■ Exercise prompt ■
From the records below, take each line where the string "computer" shows up and copy it.

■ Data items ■

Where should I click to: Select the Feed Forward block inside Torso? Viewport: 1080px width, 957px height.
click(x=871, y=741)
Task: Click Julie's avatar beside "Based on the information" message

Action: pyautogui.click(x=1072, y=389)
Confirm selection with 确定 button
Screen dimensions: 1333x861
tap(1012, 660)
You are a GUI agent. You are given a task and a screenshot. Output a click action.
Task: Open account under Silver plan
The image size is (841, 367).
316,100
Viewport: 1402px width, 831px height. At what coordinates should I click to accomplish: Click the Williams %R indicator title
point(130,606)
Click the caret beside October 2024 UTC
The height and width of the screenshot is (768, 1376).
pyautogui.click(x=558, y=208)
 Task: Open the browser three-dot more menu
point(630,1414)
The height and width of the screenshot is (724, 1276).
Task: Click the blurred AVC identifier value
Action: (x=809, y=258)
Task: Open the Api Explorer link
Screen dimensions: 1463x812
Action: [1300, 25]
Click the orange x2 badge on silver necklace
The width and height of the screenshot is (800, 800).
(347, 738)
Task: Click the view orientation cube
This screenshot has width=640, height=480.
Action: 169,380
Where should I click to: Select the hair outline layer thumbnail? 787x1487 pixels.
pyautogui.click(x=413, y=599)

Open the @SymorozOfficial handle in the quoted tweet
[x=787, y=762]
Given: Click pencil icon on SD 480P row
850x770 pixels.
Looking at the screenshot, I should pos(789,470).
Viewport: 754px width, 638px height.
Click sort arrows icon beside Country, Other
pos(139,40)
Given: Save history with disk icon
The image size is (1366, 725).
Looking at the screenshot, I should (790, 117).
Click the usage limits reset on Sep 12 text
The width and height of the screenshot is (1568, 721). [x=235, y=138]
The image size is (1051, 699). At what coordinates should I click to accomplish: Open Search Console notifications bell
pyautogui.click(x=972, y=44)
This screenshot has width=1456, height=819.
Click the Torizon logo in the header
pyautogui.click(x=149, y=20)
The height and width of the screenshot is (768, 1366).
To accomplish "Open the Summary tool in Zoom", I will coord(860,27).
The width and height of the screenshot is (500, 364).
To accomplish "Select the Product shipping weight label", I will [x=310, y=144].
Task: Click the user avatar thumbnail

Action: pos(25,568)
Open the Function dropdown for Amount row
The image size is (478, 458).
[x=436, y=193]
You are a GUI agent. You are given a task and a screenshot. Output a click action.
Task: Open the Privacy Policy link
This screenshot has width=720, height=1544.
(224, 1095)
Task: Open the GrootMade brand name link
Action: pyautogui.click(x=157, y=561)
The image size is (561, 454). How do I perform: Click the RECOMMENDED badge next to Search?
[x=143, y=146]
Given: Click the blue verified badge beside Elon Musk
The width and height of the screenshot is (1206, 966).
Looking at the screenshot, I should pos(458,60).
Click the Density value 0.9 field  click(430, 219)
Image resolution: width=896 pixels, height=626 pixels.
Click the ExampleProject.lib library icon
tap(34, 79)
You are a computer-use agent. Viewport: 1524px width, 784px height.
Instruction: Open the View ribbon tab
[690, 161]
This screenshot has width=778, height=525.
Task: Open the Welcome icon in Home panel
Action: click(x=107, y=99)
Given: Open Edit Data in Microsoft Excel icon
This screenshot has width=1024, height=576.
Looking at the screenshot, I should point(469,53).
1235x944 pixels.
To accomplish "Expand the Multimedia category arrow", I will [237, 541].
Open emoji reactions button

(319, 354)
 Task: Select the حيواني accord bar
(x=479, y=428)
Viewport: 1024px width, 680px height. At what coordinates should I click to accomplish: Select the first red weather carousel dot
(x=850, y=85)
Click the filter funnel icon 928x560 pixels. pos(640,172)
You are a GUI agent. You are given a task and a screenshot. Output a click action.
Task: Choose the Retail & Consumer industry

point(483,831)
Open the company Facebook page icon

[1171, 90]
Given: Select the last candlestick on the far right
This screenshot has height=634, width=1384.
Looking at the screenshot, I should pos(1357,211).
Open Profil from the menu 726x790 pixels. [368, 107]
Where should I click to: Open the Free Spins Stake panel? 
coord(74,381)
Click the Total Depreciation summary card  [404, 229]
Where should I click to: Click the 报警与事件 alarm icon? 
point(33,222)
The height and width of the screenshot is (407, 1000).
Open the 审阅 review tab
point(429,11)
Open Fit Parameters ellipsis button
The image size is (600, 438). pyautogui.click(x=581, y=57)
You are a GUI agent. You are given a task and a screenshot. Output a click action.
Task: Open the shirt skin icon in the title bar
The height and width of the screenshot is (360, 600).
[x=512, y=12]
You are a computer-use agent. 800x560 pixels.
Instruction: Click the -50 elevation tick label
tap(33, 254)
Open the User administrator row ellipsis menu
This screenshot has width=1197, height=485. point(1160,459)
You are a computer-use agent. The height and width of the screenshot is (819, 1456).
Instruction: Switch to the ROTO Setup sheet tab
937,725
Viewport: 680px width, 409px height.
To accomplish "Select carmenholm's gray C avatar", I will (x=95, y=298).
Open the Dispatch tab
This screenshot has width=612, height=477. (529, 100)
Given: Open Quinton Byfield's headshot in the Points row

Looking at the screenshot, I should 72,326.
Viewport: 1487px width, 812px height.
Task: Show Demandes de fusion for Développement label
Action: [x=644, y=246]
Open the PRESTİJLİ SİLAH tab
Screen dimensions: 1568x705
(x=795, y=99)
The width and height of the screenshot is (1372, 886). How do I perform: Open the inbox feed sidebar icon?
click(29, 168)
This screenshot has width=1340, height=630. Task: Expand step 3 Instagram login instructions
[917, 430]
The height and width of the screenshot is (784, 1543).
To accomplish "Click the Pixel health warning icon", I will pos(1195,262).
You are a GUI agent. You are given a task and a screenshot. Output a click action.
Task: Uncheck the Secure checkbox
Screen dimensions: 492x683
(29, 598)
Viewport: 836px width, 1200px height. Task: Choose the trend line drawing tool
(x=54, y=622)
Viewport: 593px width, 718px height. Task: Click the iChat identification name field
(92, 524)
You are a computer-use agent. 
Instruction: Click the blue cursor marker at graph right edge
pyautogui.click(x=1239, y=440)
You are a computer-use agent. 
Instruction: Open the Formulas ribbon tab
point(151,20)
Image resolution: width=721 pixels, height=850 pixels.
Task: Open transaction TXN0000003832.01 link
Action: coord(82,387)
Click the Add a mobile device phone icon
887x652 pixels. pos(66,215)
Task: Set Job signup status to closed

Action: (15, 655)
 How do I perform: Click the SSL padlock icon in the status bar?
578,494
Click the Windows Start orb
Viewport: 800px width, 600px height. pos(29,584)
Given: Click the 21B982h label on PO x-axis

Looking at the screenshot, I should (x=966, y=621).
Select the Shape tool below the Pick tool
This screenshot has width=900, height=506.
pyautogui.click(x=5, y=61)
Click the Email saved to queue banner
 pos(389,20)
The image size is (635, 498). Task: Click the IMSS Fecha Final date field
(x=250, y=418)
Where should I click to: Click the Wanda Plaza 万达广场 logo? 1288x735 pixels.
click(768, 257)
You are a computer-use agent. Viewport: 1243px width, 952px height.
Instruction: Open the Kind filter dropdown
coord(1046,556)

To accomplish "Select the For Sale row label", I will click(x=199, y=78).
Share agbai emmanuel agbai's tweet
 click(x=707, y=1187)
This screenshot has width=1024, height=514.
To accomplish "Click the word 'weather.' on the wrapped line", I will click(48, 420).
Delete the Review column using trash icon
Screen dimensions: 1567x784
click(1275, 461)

■ Answer box ■
You are a computer-use agent. Viewport: 1524px width, 784px height.
You are a computer-use agent. 800x560 pixels.
You are a computer-use agent. The height and width of the screenshot is (819, 1456).
You are a computer-use agent. 
You are a computer-use agent. 
You are a computer-use agent. Viewport: 1243px width, 952px height.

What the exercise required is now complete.